Lluvia uses a compute graph to organize and schedule computations on the GPU. The development workflow circles around coding and debugging nodes in such a graph until the whole algorithm is built:

  1. The node’s inputs, outputs and parameters are described in a Lua script . This description will later be used to instantiate nodes in the graph.

  2. The node’s computation in the GPU is coded as a compute shader in Open GL Shading Language (GLSL). Shaders are compiled into SPIR-V intemediate representation for later load into the GPU.

  3. The node’s description and compute shader are loaded into Lluvia’s runtime. After this, nodes can be instantiated to build the compute graph and be dispatched to the GPU.

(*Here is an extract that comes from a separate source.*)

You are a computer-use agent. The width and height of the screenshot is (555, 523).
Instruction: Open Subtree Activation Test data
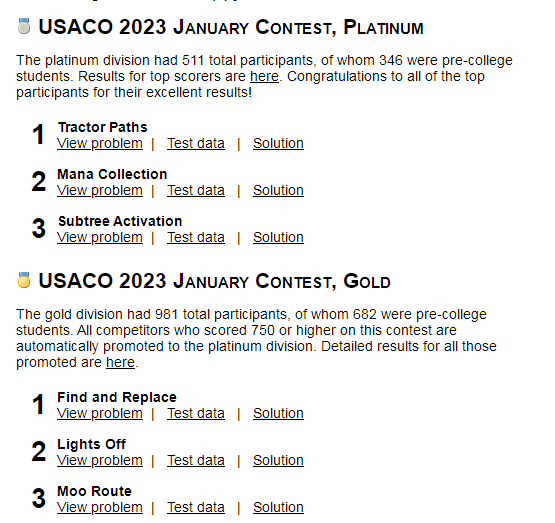(x=196, y=238)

From a user perspective, one needs to only care about describing nodes (inputs, outputs, compute shader, etc.) and connecting nodes to form a graph. Lluvia takes care of the low-level details of dispatching the graph for execution onto the GPU. This workflow allows porting the compute graph from one platform to another with ease.

Check the Getting Started guides for examples on how to describe computations in Lluvia.

Alternatives

There are many other alternatives to use for coding and deploying Computer Vision algorithms. The list below is by no means an exhaustive review. Please contact me if you want other frameworks to be included.

  • OpenCV The go-to alternative for fast prototyping and deployment of CV algorithms. OpenCV is a mature project that can be used on many platforms (Linux, OSX, Windows, Android). It contains a bast library of algorithms, some of them with GPU implementations.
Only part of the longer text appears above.